We hoeven niet bang te zijn dat we over twintig, dertig jaar geen nieuwe Ferrari meer kunnen kopen die op ‘ouderwetse’ brandstof rijdt. Dat zegt CEO Louis Camilleri tijdens de presentatie van de derde kwartaalcijfers. Overigens zijn die cijfers nog eens erg positief ook.
Camilleri sluit niet uit dat er een volledig elektrische auto komt, hij doelt met zijn uitspraak over het gehele wagenpark. Het is ook niet dat het even onduidelijk tussen neus en lippen door gemeld wordt, Camilleri is er meer dan duidelijk over: “However, my own sense is that, you know, to sort of say 100 percent electric, that’s pushing things. I really don’t see Ferrari ever being at 100 percent EV and certainly not in my lifetime will reach even 50 percent.“
Kortom: 100 procent elektrisch wordt het merk nooit, volgens de CEO, en in zijn leven zal het zelfs de 50 procent niet halen.
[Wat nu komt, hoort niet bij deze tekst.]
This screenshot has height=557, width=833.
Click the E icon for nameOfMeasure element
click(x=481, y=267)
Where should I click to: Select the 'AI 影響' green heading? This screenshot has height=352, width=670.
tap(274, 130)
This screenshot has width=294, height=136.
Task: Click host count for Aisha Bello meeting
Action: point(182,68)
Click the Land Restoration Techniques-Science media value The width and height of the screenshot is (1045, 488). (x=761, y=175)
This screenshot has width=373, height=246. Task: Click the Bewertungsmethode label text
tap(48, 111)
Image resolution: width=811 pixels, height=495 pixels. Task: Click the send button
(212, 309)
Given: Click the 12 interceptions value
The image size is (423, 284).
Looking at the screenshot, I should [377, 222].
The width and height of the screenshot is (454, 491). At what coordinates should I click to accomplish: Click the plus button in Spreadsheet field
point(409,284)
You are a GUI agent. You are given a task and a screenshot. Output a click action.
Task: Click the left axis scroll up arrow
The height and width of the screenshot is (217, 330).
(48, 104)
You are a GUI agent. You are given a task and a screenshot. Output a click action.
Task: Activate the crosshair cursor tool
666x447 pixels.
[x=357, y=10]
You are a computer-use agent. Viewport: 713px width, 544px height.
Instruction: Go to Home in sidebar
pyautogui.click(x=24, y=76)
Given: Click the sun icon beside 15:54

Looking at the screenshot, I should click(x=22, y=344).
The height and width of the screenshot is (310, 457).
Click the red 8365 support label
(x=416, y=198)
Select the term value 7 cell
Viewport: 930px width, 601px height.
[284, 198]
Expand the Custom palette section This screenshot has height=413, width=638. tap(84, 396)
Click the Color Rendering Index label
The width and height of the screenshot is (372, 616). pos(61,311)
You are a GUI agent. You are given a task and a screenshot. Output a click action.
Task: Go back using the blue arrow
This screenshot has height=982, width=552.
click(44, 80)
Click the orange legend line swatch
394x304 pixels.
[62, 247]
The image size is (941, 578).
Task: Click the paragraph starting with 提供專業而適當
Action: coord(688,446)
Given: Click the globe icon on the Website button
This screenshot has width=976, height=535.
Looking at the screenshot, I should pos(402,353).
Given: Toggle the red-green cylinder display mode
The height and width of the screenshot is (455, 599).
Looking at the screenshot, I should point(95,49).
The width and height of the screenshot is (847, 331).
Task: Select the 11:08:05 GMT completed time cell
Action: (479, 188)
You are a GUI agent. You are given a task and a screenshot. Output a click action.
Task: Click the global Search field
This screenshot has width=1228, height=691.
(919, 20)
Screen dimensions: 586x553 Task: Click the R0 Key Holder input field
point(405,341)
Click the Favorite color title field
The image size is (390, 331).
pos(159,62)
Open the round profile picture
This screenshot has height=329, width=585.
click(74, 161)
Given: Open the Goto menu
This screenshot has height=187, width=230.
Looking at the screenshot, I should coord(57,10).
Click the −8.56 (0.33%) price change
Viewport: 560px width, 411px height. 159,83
Met de SF90 heeft Ferrari de eerste Plug-in in het assortiment, met de Purosangue kan ook de eerste volledig elektrische Ferrari wel eens een feit worden. Regeltechnisch moet er natuurlijk een beetje gecompenseerd worden. Ferrari lijkt best te willen compenseren maar nooit te gaan overstappen. Dat stemt ons gelukkig.
Ferrari zal zelf overigens ook niet erg ongelukkig zijn. Waar Corona extreem veel roet in het eten gooide qua verkopen, lijkt het merk de cijfers weer aardig recht te trekken. Het totaal aantal verkochte auto’s in het derde kwartaal kwam uit op 2.313 stuks, ‘slechts’ 6,5% minder dan een jaar eerder. Het kwartaal er voor was er nog bijna een halvering te zien. Met een omzet van €888 miljoen was er een daling van 3% te zien. Daardoor bleef er nog altijd een netto winst van €171 miljoen over en dat is, jawel, € 2 miljoen meer dan vorig jaar in dezelfde periode.